Daarna ging alles veel langzamer. Langzamer dan eerst. Elke dag werd ondraaglijk lang, zwart en zwaar van de onvermijdelijke waarheid. Haar baby was weg. Paul was weg. Haar kleine jongen was dood.

“Hé, hallo.”

Stephanie werd uit haar gedachten losgeschud door Isabelle, die in de deuropening naar de keuken stond te treuzelen met een mok warme chocolademelk in haar handen. Ze had een crèmekleurige zijden pyjama aan met bijpassende zijden kamerjas, die openhing.
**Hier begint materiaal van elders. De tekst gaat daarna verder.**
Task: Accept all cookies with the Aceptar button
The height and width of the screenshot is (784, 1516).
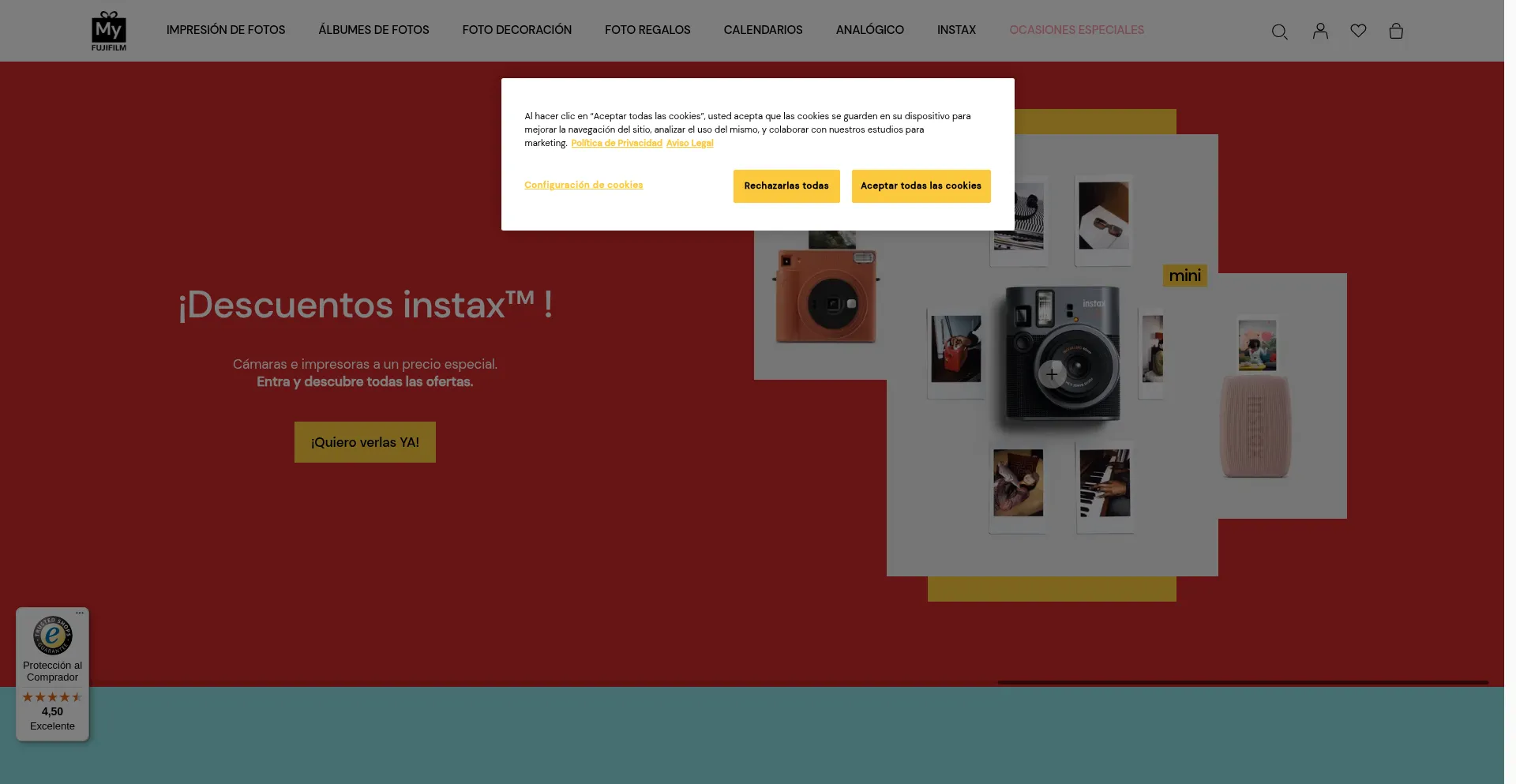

Haar haar was uit haar gezicht geborsteld en ze had geen make-up op, maar ze zag er evengoed perfect uit. Stephanie draaide zich snel om, zodat Isabelle haar tranen niet zou zien.

“Wat zullen ze blij zijn,” zei Isabelle.

“Wie?”

“Nat en Simon natuurlijk. En hopelijk Taylor en Elliot ook. Vooral El. Ik heb dit jaar een heel speciale verrassing voor hem.”

Stephanie zei niets. Ze had simpelweg niet de kracht om op de blijheid en het enthousiasme van Isabelle in te gaan.

“Stephanie? Weet je, het is goed dat ik je hier alleen tref…”

Stephanie wist wat er ging komen. Maar ze kon nu geen medeleven verdragen. Niet van Isabelle. Van niemand niet.

“Zo. Klaar is Kees. Ik ga naar bed,” onderbrak ze haar.

“Ik wilde graag met je praten over  – ” zei Isabelle, maar Stephanie schoot al langs haar heen.

“Morgenochtend heb je veel meer aan mij. Echt, Isabelle. Het is al zo laat. Welterusten,” zei ze en rende de trap op.